The title pretty much says it all. Basically, is it legal to do this:
class Base {
//stuff
}
class Derived: public Base {
//more stuff
}
vector<Base> foo;
Derived bar;
foo.push_back(bar);
Based on other posts I've seen, the following is okay, but I don't want to use pointers in this case because it's harder to make it thread safe.
vector<Base*> foo;
Derived* bar = new Derived;
foo.push_back(bar);
No, the Derived
objects will be sliced: all additional members will be discarded.

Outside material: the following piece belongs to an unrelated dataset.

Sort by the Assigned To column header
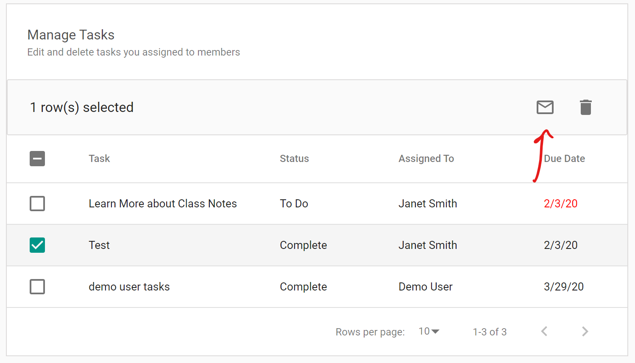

Instead of raw pointers, use std::vector<std::unique_ptr<Base> >
.
It's legal but suffers from object slicing. Basically, you'll have a vector of Base
objects. No polymorphism, type info will be lost for derived objects... It's as if you'd just be adding Base
objects to the vector.
You can use smart pointers instead.
vector<Base> foo;
Derived bar;
foo.push_back(bar);
This is equal to pushing Base object, because push_back
is declared like this:
void push_back ( const T& x );
So, compiler will do implicit downgrading conversion and do copy into vector memory pool.
No, it is not possible to contain Derived
inside vector<Base>
. They will be Base
.
If you add some virtual function to Base
then override it in Derived
, create Derived
object, push it into vector<Base>
and then call it from vector's new object, you will see that Base
implementation is called